Quoted passage:
DELAIR, NJ — The U.S. Department of Labor’s Occupational Safety and Health Administration has again cited a Camden County aluminum manufacturing company with a long history of noncompliance with OSHA standards — this time for 51 safety and health violations and proposed penalties of $1,922,895.
OSHA initiated its inspection of Delair-based Aluminum Shapes LLC on Jan. 23. Since 2011, the agency has inspected the facility eight times, cited the employer for 60 violations and assessed $516,753 in penalties.
During its 2017 inspection, OSHA inspectors learned that two employees were hospitalized as a result of separate workplace incidents. The first incident occurred when employees entered a tank to drain residual sludge containing dehydrated sodium hydroxide, aluminum oxide and decomposed metal. After reporting to their supervisors that they were experiencing chemical burns to their skin and attempting to wash off the chemicals, employees were directed to re-enter the tank, where they suffered further chemical injuries, resulting in the hospitalization of one employee.
The second incident occurred when a machine operator suffered a broken pelvis after being caught between the unguarded moving parts of a metal fabrication machine.
OSHA issued willful citations due the company’s failure to:
- Provide appropriate personal protective equipment.
- Conduct air monitoring prior to permit-required confined space entry.
- Have an attendant during permit-required confined space entry.
- Complete a required confined space entry permit to identify, evaluate and control hazards in the space.
- Provide confined space training.
- Utilize proper Lockout/Tagout (Control of Hazardous Energy) Procedures
- Provide workers with locks and hardware to lock out equipment being serviced, maintained, or repaired.
- Lack of specific procedures for the use of blocking devices
- Utilize group lockout procedures.

Provided data:

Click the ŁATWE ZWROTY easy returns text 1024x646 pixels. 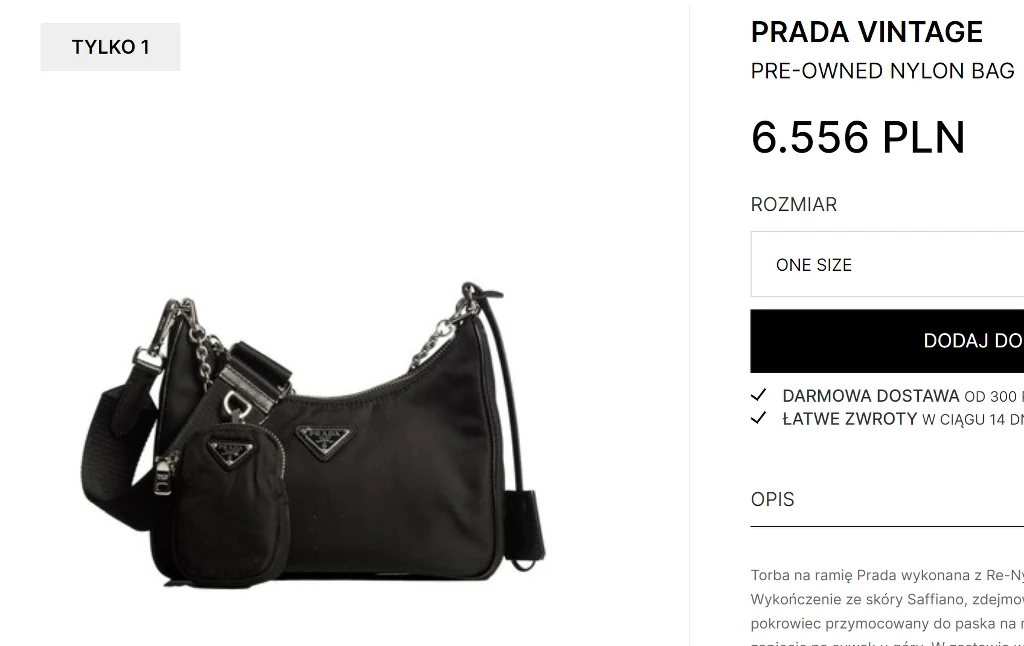coord(850,419)
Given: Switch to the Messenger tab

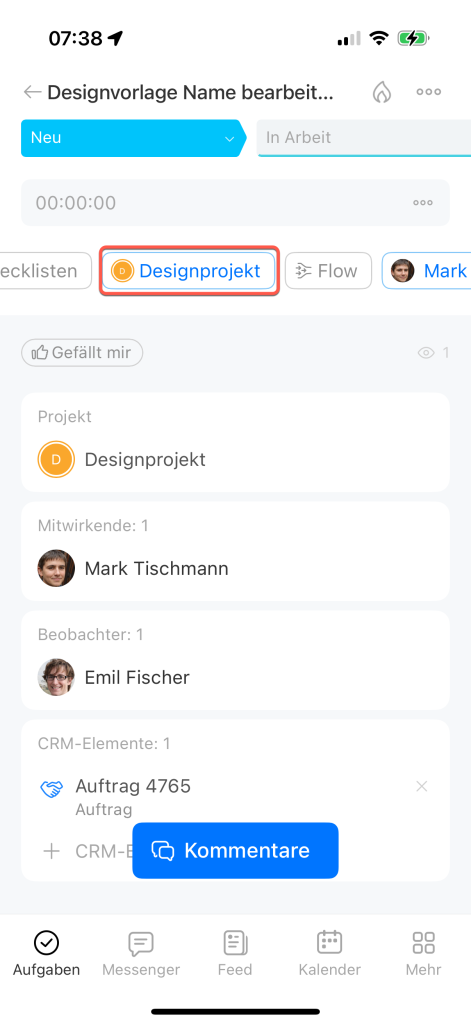Looking at the screenshot, I should (141, 953).
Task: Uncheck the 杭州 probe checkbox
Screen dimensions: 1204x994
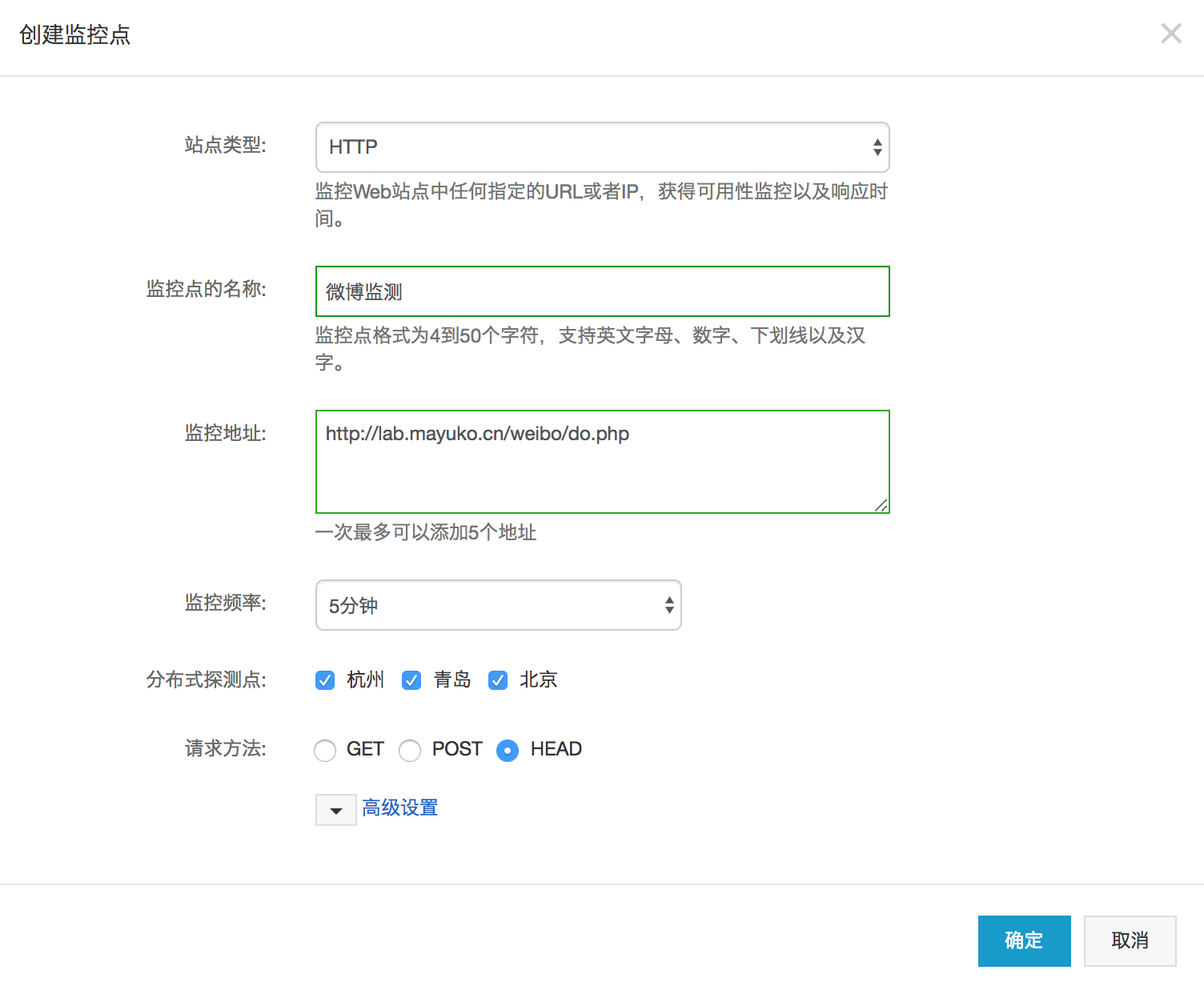Action: [325, 680]
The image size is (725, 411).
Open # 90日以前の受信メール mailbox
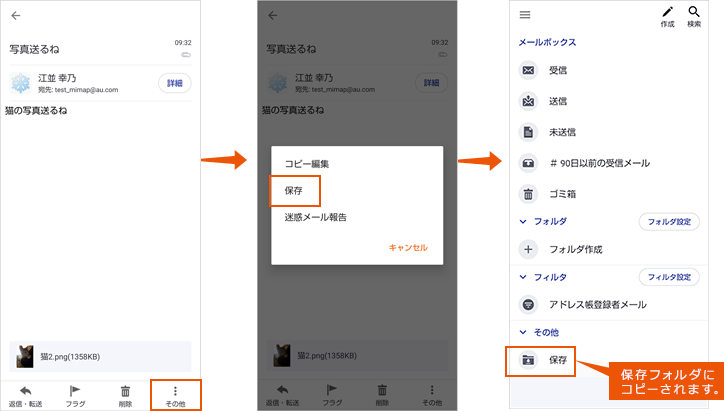[x=598, y=163]
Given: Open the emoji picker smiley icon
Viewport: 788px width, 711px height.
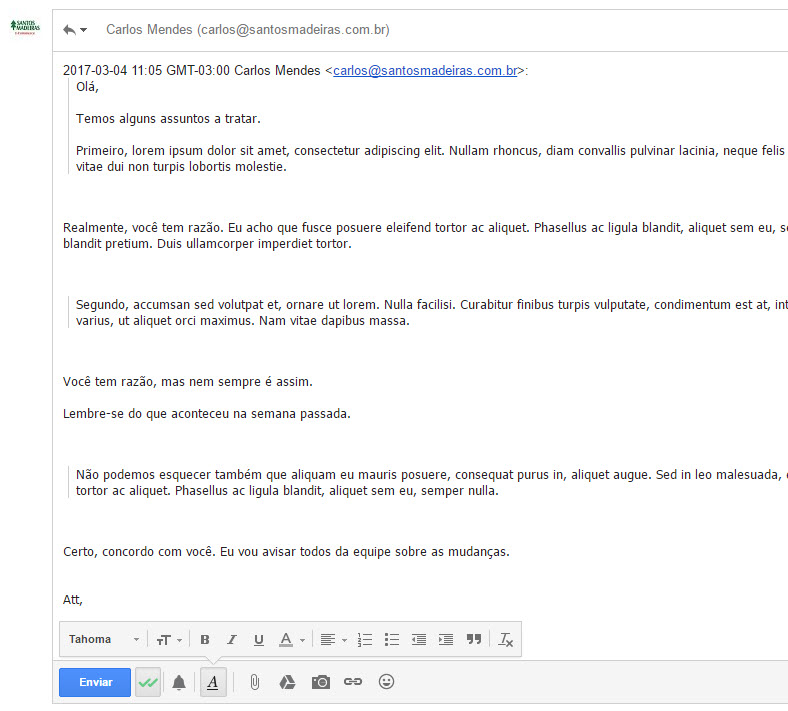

Task list:
- 1) According to the OSHA report on Aluminum Shapes LLC, how many times has the agency inspected the facility since 2011?
- 2) In the OSHA report on Aluminum Shapes LLC, what substances does the residual sludge in the tank contain? List them all.
- 3) Resume the OSHA report on Aluminum Shapes LLC, picking up after its final listed failure.

Responses by item number:
- 1) Eight times.

- 2) Dehydrated sodium hydroxide, aluminum oxide and decomposed metal.

- 3)
- Train workers in Lockout/Tagout
“Despite its lengthy OSHA history, Aluminum Shapes still does not comply with federal safety and health standards,” said Paula Dixon-Roderick, director of OSHA’s Marlton Area Office. “These hazards leave workers vulnerable to the risk of serious injury and possible death.”
OSHA also cited the company for repeat violations, including fall hazards, lack of stair rails and machine guarding, and electrical hazards. The company also received serious citations for inadequate ladders, inappropriate respiratory and hearing protection, insufficient entry permits, and lack of machine guarding and hazardous chemical training. Other-than-serious violations included the company’s failure to record each injury on its injury log.
“Aluminum Shapes’ extensive list of violations reflects a workplace that does not prioritize worker safety and health,” says Robert Kulick, OSHA’s regional administrator in New York. “The company can more effectively protect its workers by implementing a comprehensive safety and health management system.”
Aluminum Shapes manufactures aluminum parts used by several industries, including distribution, building and construction, transportation, electrical, automotive, machinery and equipment, as well as durable consumer goods. The company has 15 business days from receipt of its citations and proposed penalties to contest the findings before the independent Occupational Safety and Health Review Commission.